Il Paese in passato ne aveva passate di ogni: la dominazione giapponese, conclusasi con la Seconda guerra mondiale; una guerra civile eterodiretta che continua ancora oggi; un periodo di notevole crescita economica tra la fine degli anni Cinquanta e l’inizio degli anni Sessanta; un regime autoritario sotto Park Chung-hee; infine, un progressivo ritorno della democrazia negli anni Ottanta, che culminò appunto nell’hallyu. Dentro l’hallyu ci sono l’ossessione per il K-pop (vedi alla voce BTS), i K-drama, la K-beauty e la K-cuisine, l’ascesa della Samsung, il benessere improvviso, l’euforia collettiva, le bolle speculative, il consumismo più sfrenato e il turbocapitalismo che esaspera di desideri di almeno tre generazioni. Dentro l’hallyu c’è la Nouvelle Vague sudcoreana, la rinascita artistica di un’industria cinematografica finalmente libera di esplorare le pieghe d’una nazione spesso corrotta o inetta, parecchio bigotta, fortemente gerarchica, dove il divario sociale – tipico lascito dello sforzo economico di una potenza in ascesa – è insanabile e vede da un lato i poverissimi, dall’altro i ricchissimi.

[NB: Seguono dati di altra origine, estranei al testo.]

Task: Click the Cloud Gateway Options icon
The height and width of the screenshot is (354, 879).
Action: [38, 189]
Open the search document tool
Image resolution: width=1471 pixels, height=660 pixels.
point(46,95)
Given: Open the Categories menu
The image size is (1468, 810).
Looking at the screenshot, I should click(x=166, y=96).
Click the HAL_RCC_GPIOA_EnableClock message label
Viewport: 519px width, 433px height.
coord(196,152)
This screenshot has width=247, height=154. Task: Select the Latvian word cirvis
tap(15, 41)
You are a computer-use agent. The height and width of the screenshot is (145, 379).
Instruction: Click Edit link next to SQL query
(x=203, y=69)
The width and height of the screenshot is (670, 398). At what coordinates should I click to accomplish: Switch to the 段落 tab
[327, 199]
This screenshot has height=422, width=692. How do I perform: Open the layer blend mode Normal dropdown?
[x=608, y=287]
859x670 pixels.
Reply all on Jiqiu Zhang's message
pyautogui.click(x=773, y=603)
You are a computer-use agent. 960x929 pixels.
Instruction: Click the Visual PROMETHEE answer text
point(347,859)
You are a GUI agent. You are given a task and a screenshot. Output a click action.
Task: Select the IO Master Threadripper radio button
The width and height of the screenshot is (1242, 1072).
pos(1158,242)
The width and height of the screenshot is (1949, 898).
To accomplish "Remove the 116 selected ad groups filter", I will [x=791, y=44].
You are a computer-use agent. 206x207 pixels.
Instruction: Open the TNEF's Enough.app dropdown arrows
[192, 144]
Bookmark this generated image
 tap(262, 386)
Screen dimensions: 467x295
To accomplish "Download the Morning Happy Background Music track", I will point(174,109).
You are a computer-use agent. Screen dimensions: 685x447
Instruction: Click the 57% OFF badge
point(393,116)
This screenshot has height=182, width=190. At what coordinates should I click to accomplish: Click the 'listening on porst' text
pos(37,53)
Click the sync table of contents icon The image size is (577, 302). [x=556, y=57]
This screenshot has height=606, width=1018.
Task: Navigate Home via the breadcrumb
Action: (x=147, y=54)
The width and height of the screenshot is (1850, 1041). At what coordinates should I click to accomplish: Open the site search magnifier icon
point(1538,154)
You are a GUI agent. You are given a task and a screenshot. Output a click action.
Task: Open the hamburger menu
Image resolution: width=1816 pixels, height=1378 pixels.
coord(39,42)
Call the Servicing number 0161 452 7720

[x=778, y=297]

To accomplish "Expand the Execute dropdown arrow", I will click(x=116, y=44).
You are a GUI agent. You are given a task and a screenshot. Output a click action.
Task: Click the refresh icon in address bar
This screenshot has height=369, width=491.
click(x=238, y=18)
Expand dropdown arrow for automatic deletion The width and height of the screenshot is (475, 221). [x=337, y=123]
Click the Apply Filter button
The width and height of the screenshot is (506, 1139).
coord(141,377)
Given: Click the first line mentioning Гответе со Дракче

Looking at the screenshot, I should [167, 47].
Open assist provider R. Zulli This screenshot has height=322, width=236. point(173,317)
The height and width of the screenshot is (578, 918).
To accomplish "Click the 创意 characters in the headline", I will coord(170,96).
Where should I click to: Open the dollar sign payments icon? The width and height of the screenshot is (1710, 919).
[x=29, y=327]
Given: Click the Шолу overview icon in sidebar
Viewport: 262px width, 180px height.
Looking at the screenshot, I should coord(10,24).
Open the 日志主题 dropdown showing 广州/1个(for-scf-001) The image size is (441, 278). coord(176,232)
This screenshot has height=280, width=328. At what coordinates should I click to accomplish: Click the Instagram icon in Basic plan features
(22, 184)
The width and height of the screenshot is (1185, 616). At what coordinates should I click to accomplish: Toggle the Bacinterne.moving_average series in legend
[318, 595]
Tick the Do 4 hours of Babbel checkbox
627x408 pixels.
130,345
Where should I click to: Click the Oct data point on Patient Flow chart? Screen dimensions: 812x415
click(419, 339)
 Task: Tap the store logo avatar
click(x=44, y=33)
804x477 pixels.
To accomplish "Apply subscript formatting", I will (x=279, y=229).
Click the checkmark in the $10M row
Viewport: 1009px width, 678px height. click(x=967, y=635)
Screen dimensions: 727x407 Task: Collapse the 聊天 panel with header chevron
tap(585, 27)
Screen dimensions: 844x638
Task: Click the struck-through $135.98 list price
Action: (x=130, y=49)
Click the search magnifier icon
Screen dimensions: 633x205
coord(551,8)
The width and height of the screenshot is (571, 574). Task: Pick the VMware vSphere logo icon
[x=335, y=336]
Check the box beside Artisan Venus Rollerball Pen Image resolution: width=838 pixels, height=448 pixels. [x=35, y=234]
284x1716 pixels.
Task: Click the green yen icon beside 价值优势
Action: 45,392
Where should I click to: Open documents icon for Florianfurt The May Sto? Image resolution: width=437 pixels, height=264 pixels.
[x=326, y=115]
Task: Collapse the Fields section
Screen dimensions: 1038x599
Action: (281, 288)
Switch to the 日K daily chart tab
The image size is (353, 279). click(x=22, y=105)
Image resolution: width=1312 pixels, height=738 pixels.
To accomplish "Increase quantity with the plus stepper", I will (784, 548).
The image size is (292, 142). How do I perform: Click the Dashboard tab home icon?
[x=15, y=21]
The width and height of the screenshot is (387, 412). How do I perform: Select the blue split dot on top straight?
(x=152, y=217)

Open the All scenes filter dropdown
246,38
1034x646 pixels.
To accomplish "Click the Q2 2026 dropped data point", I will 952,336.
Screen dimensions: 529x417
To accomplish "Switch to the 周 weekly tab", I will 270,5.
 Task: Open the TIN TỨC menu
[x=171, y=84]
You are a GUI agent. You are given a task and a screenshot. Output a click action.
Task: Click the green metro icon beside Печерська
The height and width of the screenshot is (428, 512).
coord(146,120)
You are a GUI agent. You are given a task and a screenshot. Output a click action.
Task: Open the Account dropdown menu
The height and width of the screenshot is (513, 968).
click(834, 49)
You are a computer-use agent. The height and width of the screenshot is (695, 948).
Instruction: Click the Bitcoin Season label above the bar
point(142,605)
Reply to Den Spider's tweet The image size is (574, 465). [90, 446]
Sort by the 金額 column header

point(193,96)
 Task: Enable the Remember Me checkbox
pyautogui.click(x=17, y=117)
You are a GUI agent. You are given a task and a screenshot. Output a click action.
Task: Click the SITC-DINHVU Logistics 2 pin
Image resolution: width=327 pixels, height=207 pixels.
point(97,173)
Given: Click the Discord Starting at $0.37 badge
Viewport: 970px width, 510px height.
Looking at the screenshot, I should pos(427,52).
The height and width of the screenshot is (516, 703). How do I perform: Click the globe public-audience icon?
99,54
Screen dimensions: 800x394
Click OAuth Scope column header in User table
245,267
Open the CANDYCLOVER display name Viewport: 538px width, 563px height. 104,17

‘Parasite’ di Bong Joon-ho. Foto: Academy Two

Cos’hanno in comune l'”esportato” Minari, Hahaha, Ferro 3, Burning, L’assassina, Parasite, Oldboy e The Host? Nulla, ed è esattamente questo ad accomunarli: la sfrontatezza, la follia, l’eclettismo dei registi sudcoreani, che non temono il confronto con generi e storie in apparenza agli antipodi (uno su tutti: Bong Joon-ho). Ogni volta che ti metti a vedere un loro film, non sai mai che succederà. Arriverà un mostro marino pronto a mangiarsi chiunque gli si troverà intorno? Un uomo assetato di vendetta taglierà i tendini d’Achille al suo antagonista e lo lascerà affogare legato come un salame? Un’anziana signora scoprirà che l’adorato nipote ha violentato per mesi una compagna di scuola, portandola al suicidio? Una famiglia di poveracci riuscirà a infiltrarsi subdolamente nell’esistenza di una famiglia di riccastri? Un’altra tenterà di far decollare un’attività agricola nel rozzissimo Midwest e di dar vita alla propria versione del Sogno Americano?

Le possibilità sono pressoché infinite, e il bello – o forse l’unico vero comun denominatore – è l’assenza di una morale consolatoria: non esiste un happy ending per come lo conosciamo, tutti al momento della resa dei conti perdono qualcosa, tutti nascondono lati un po’ spregevoli e nessuno è pienamente dalla parte del giusto o dello sbagliato. Nessuno, insomma, ricalca le nostre speranze e aspettative di pubblico abituato a venire confortato, esattamente come la nonna Soonja di Minari: «Nonna, tu non sei una vera nonna», le rinfaccia il nipotino. «Com’è una vera nonna?», domanda lei. «Cuoce i biscotti, non dice parolacce e non si mette le mutande da uomo». Sarà pure meno “nonna” agli occhi del piccolo David, ma che meraviglia ritrovarsi tra le mani un personaggio così, quanto ho riso e quanto mi sono divertita: cari cineasti coreani, date retta a me, rimanete pazzi più che potete.